欧米化学企業の業績が順調だ。販売量の増加や販売価格の上昇が背景で、2021年第3四半期(7~9月期)に高水準の収益を計上する企業が少なくない。9月に米国南部から東部を襲ったハリケーン「アイダ」によるサプライチェーンの混乱が塗料メーカーなどに影響を及ぼしているが、総じて力強い業績の向上が続いている。

 21年第1四半期(1~3月期)は、当初予想を上回る業績をあげ年間見通しを上方修正した欧米化学企業が目立った。それら企業は第2四半期(4~6月期)に業績がさらに好転、通年で一段と高い水準を見込むようになり、再び上方修正を発表した。

 経済情勢や経営環境に応じて業績見通しを変更することは多い。それは今年に入って相次いだ上方修正だけではない。新型コロナウイルスの感染拡大によって先行きを見通すことが困難になったことから、19年の業績発表に際して公表していた20年の業績予想を取り下げたり、計画していた設備投資を見直したケースは記憶に新しい。
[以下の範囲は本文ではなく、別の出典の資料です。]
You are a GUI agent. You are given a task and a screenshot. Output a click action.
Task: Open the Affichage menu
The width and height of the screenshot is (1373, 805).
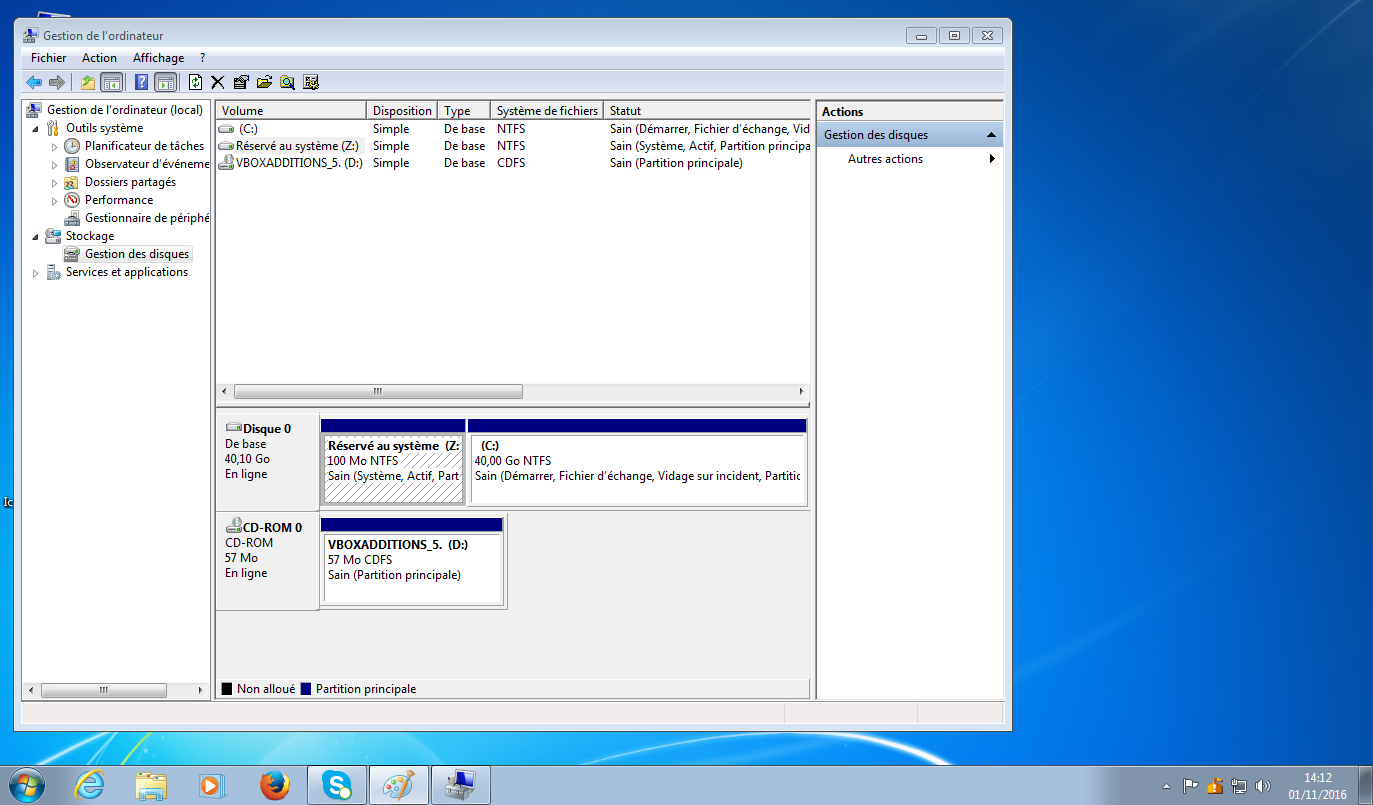coord(158,58)
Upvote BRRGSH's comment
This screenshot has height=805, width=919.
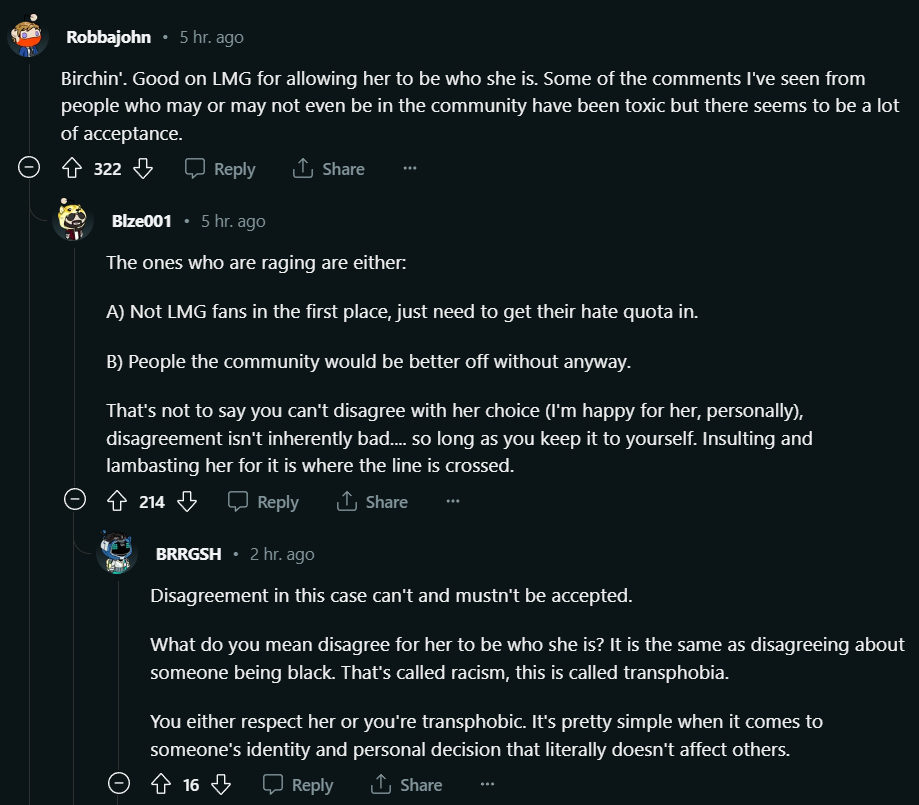(x=161, y=784)
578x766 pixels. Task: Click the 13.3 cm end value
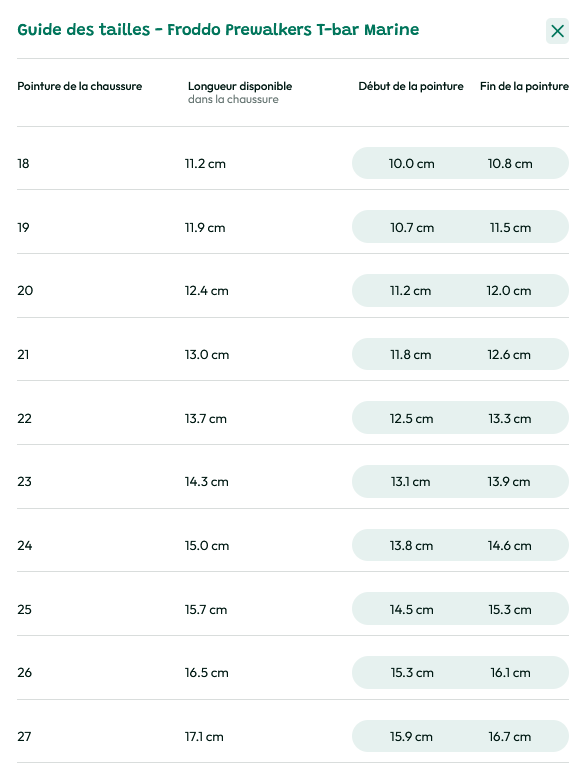[510, 419]
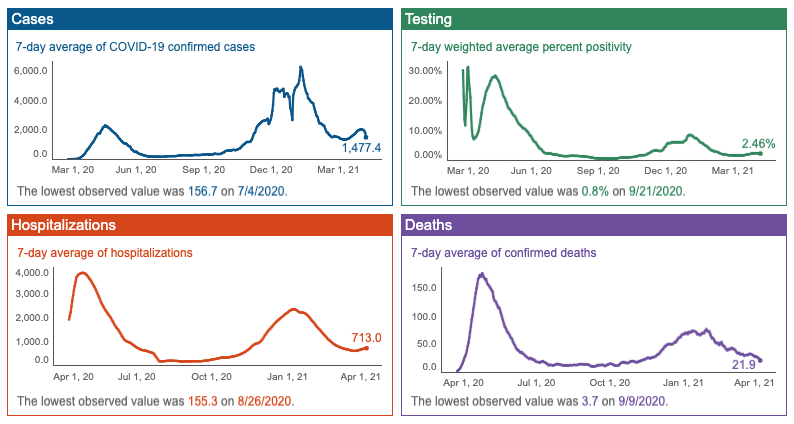
Task: Click the 0.8% lowest positivity value
Action: click(595, 191)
 セラニーズは大型投資計画を見直した企業の一社だ。19年1月に発表した酢酸の増強について、20年4月に18カ月の延期に踏み切った。これによって手元資金を可能な限り豊富にして、直面する難局に対応することにした。

 増強計画の再開を決めたのは今年2月。テキサス州クリアレイクでの年産70万トン規模の増強プロジェクトで、23年上期の完成を見込んでいる。当初より生産プロセスを効率化でき、プロジェクトにかかわる資本コストも削減できるめどが立ったことが主な背景だ。酢酸誘導体やエンジニアリングプラスチックの生産体制を強化する投資も進む。

 さらにエクソンモービルから「サントプレーン」のブランドで知られる動的架橋型オレフィン系熱可塑性エラストマー(TPV)事業を買収することにも合意した。エンプラを中心とするエンジニアード・マテリアルズ(EM)事業を新たな成長のステージに導く案件となる。

 特筆すべきは21年第3四半期の業績発表のオンライン会見において、ロリ・ライヤーカークCEO(最高経営責任者)が「22年に向けて(酢酸と誘導体の)AC(アセチルチェーン)とEMの基礎的な収益力を高め続けることができると確信している」と強調したうえで、両事業の22年の調整後EBIT(金利・税引前利益)の予想に言及したことだ。前提条件を付けながらも、この時期に翌年の主力事業の収益予測を明らかにするのは希有である。予測を具現する取り組みと、その結果に期待する。